→ **PROBLEM TO SOLVE**: Pictures left aside, return the lines below exactly, from the one with "Click the info icon by the static note" to the end, including both ends.

[Stored data entries]
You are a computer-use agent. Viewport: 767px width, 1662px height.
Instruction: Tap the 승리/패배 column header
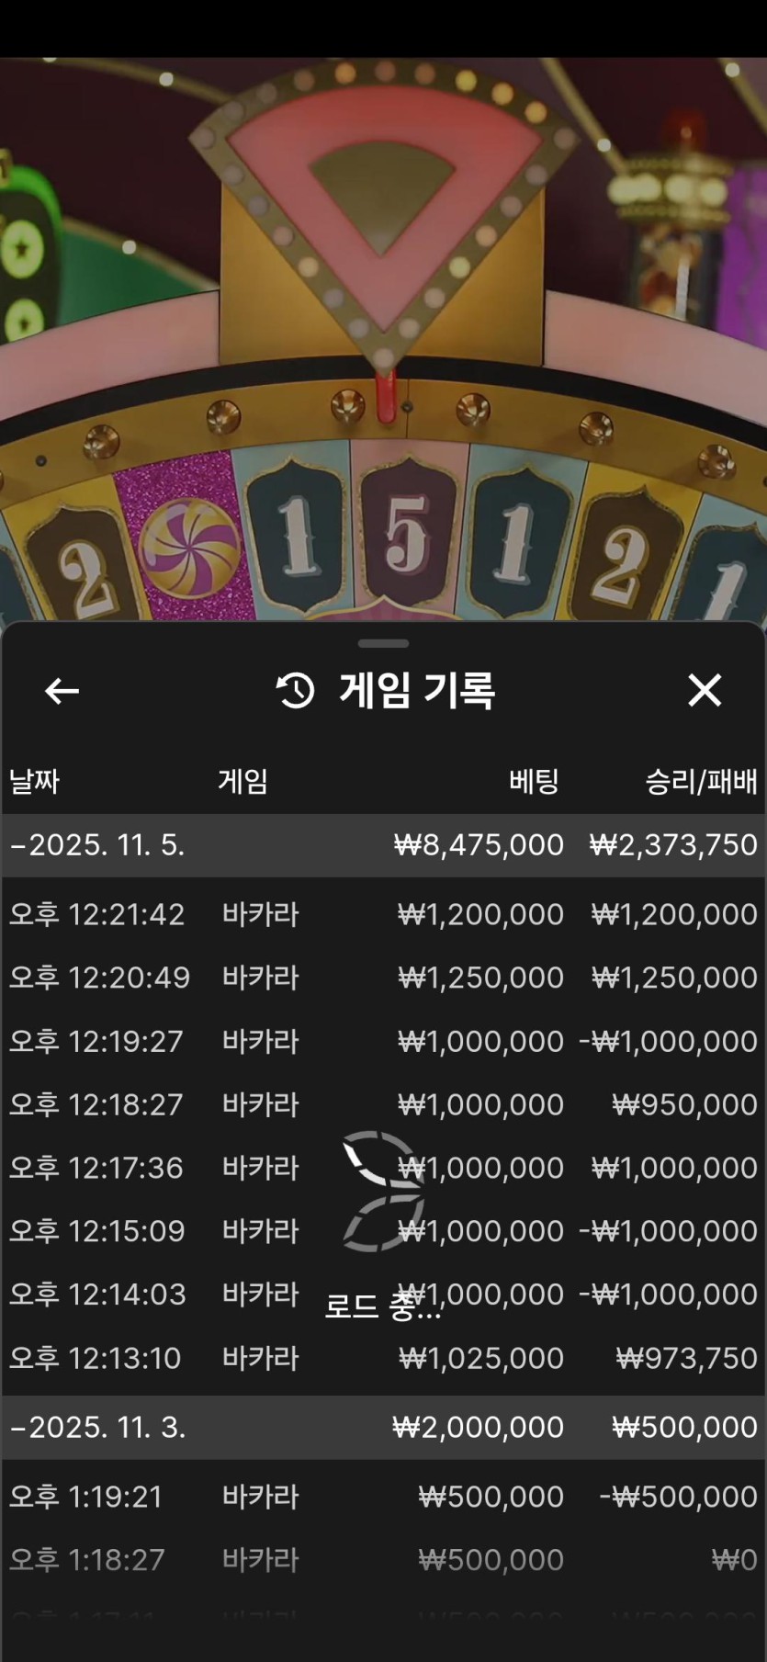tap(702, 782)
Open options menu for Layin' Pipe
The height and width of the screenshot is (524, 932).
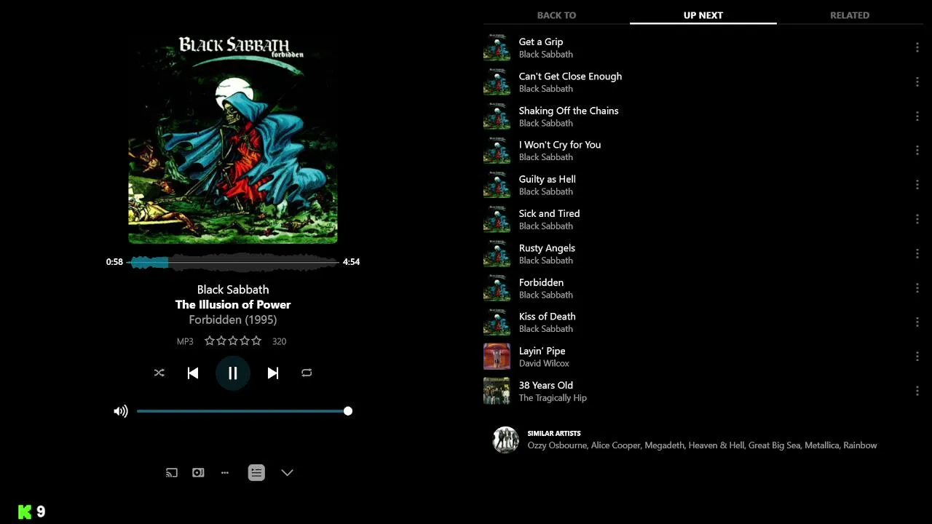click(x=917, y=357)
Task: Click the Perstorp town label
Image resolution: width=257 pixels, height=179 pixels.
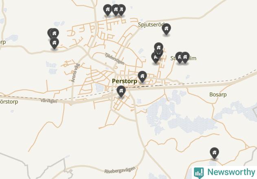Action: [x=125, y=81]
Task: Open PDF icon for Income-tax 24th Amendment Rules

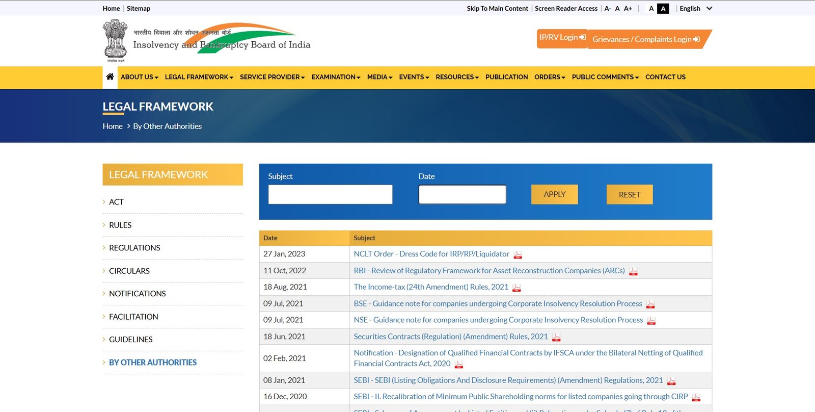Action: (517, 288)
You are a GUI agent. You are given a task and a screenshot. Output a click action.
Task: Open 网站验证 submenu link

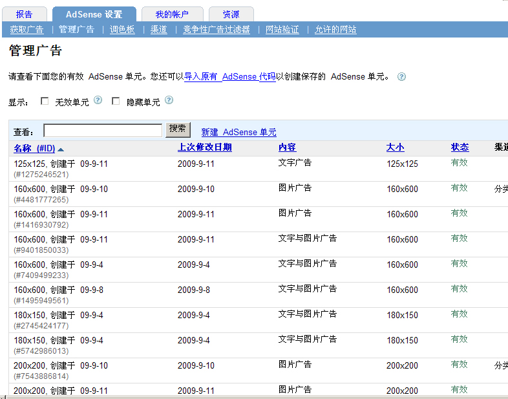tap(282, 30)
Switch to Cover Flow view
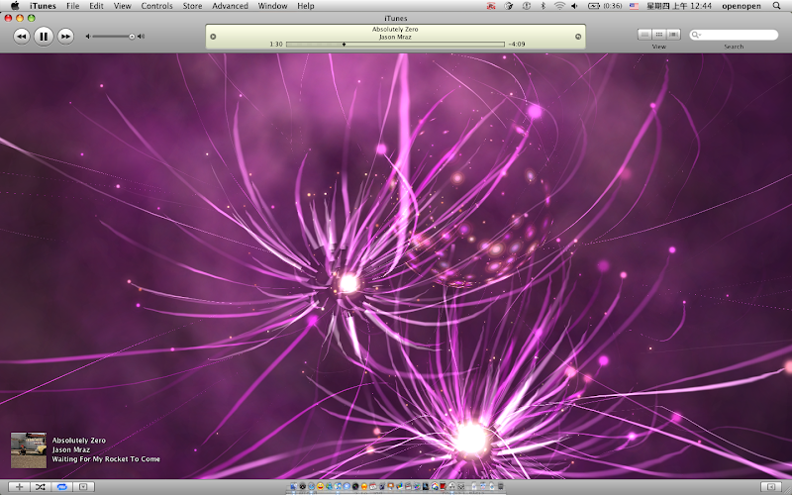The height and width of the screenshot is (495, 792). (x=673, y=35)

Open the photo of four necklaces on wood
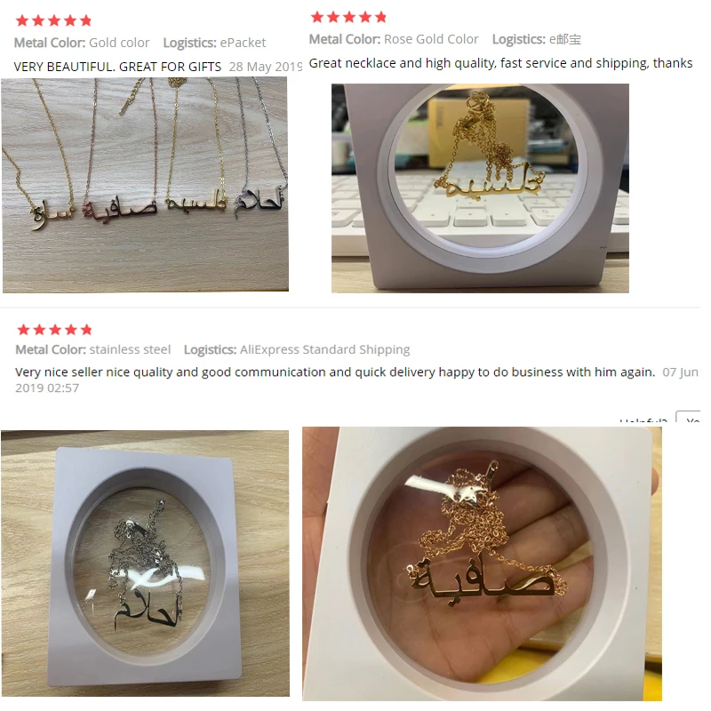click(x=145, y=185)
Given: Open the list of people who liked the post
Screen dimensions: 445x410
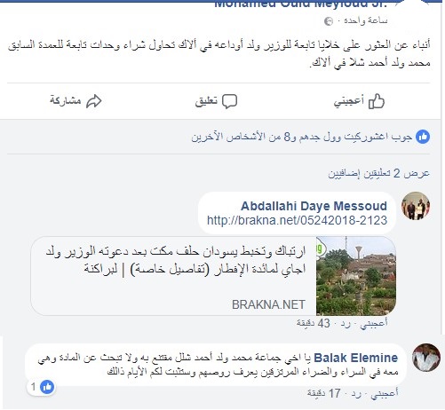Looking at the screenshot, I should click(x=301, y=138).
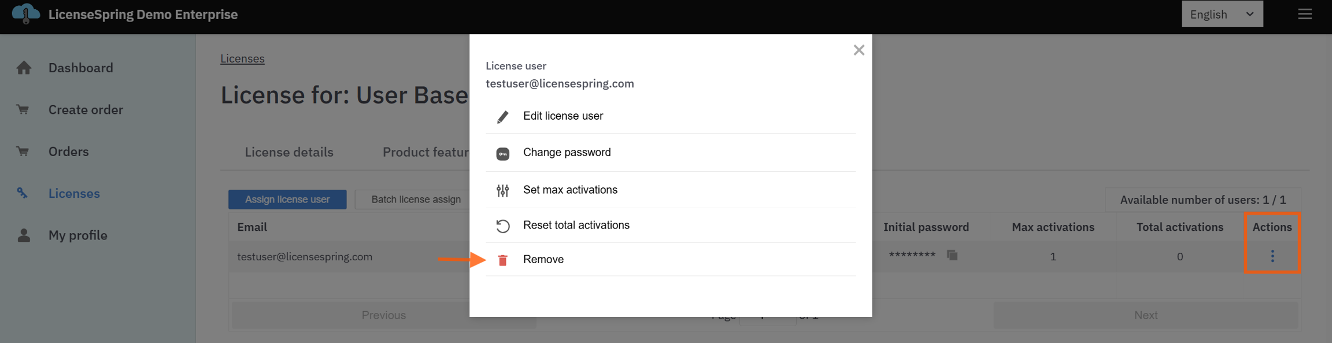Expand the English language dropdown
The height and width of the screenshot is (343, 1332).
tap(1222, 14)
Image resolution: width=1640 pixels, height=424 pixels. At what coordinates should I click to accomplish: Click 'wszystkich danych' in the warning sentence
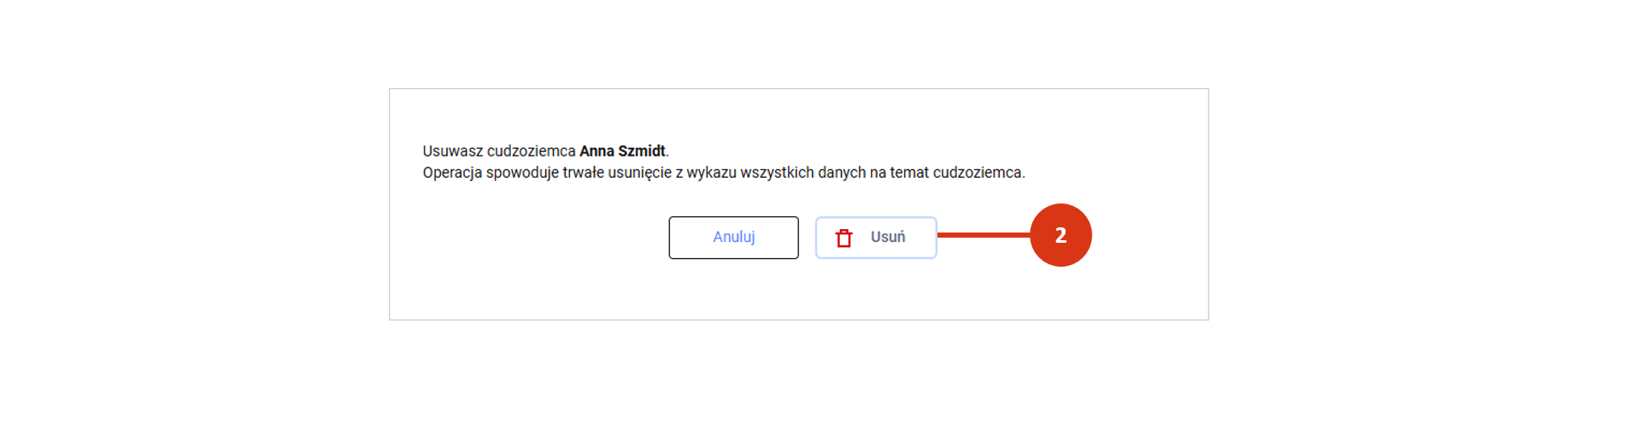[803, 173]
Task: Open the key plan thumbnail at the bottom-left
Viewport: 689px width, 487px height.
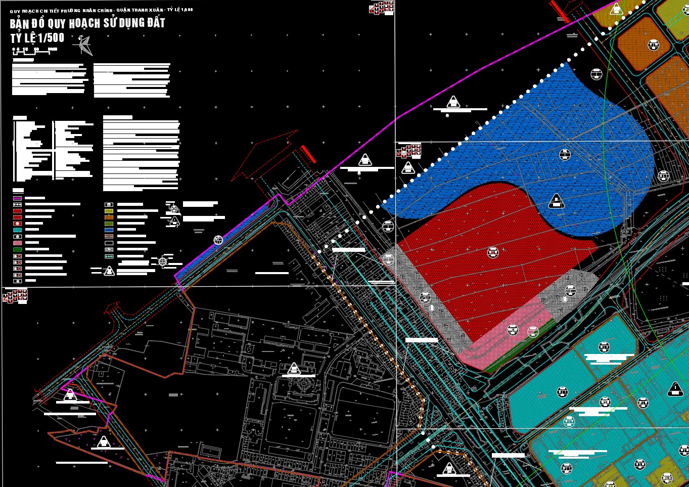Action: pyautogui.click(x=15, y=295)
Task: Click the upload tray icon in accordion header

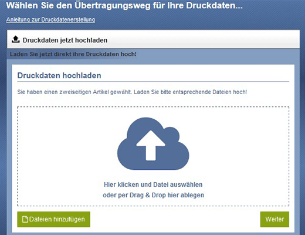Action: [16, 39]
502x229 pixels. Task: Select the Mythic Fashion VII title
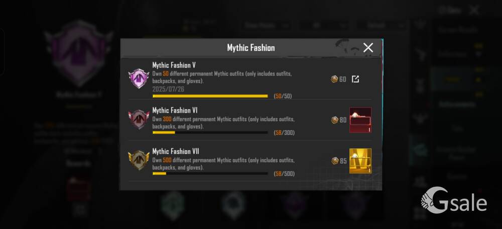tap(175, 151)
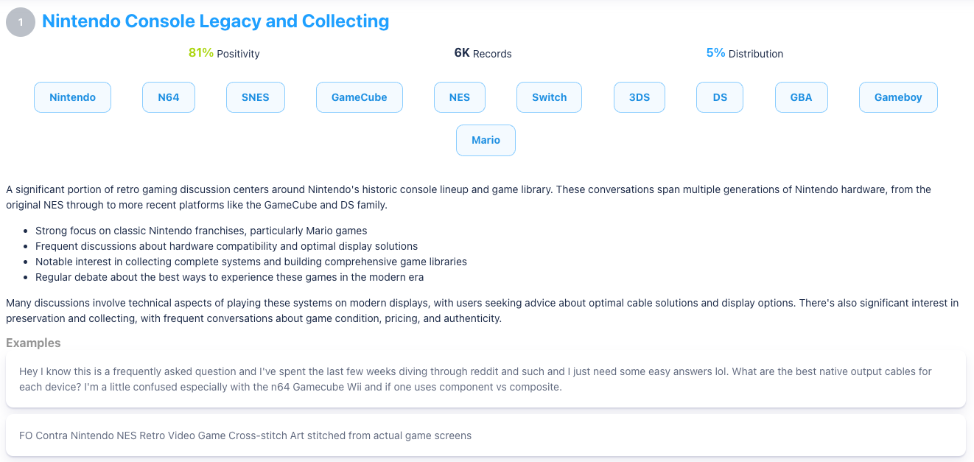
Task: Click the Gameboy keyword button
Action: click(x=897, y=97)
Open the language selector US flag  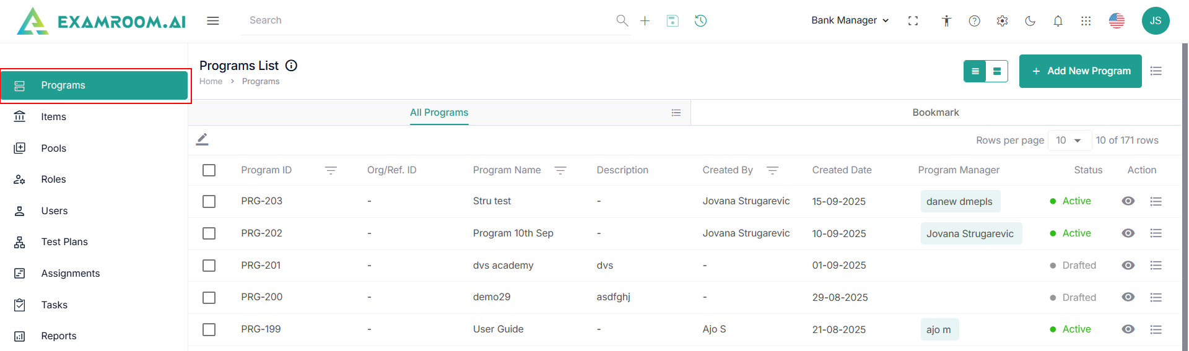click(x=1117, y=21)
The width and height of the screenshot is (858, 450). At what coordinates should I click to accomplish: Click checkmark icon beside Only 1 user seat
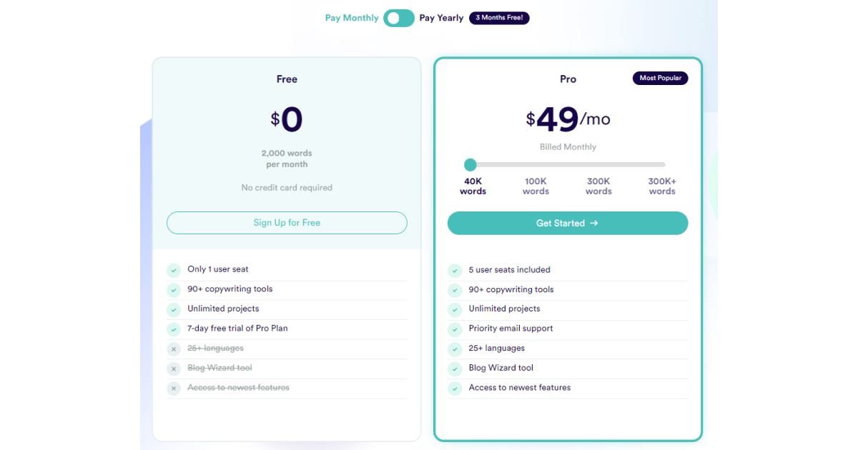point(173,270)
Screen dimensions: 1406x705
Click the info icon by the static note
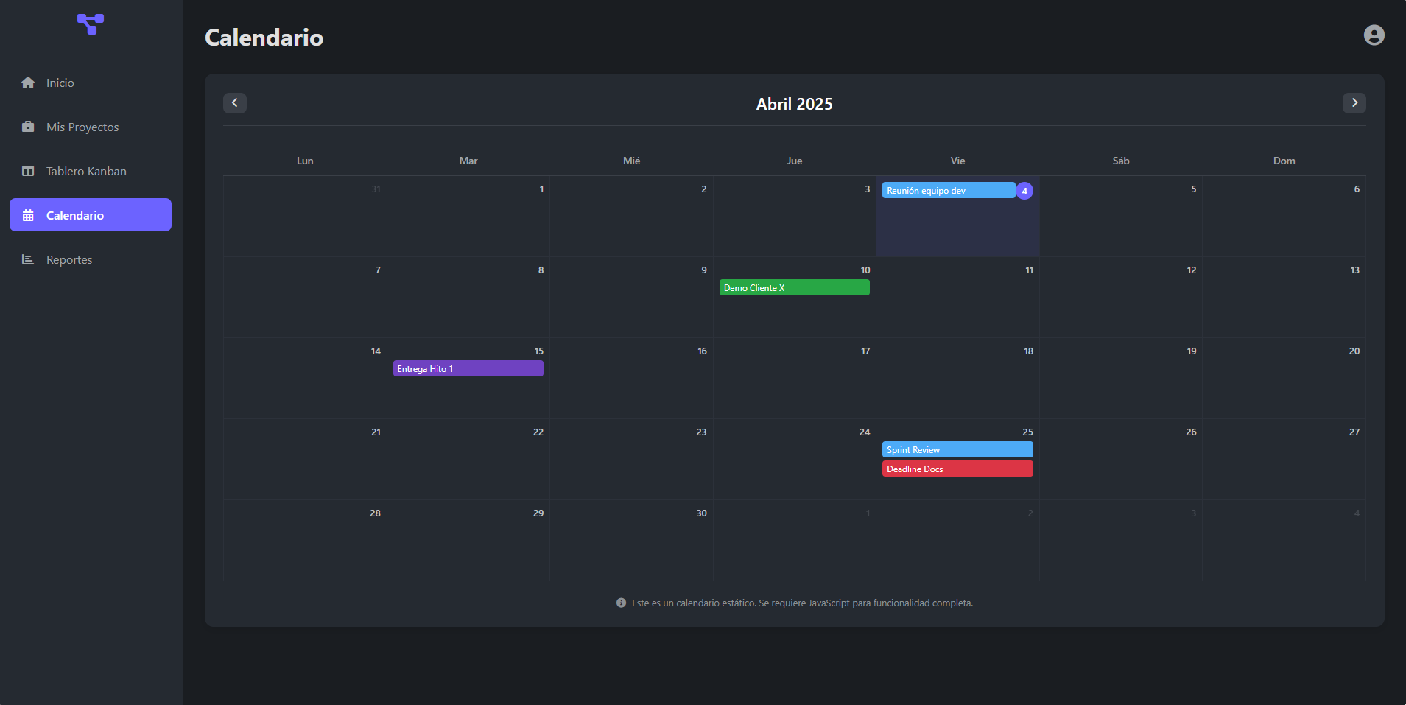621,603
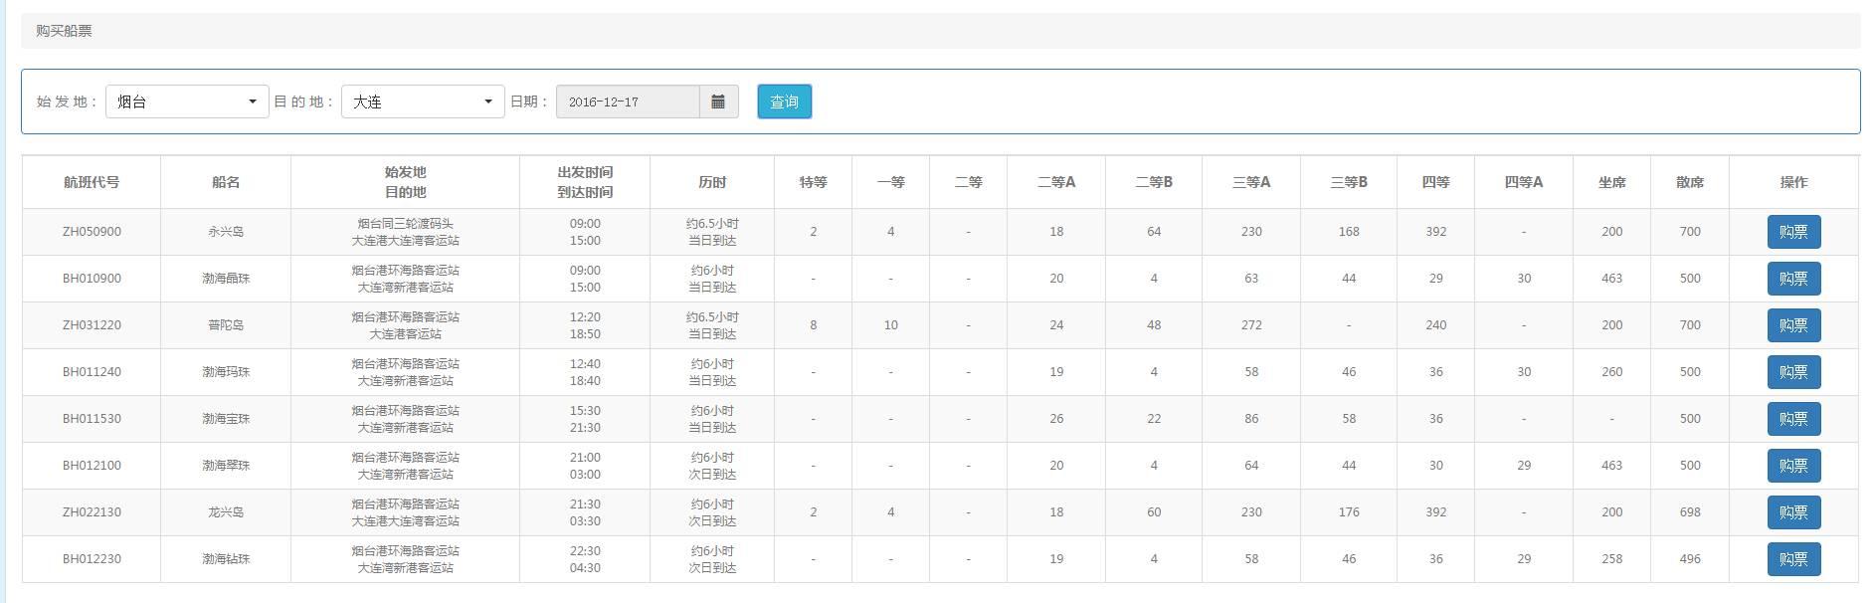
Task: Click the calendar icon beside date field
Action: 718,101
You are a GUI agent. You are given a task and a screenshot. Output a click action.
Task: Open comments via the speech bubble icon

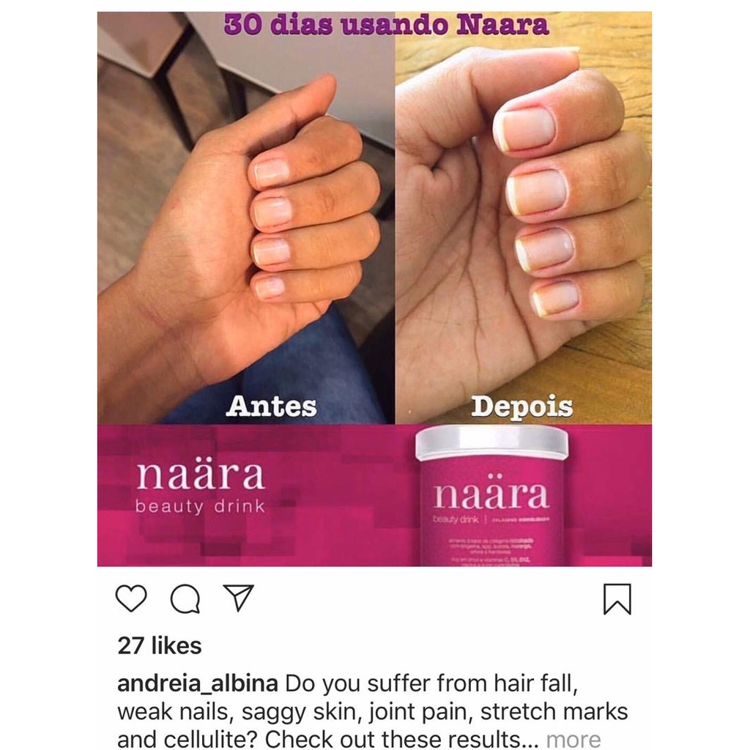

→ **WORKED SOLUTION**:
Click the info icon by the static note
621,603
Task: Click the calendar icon beside date field
Action: 718,101
You are a GUI agent. You are given a task and a screenshot. Output a click action.
Task: Open comments via the speech bubble icon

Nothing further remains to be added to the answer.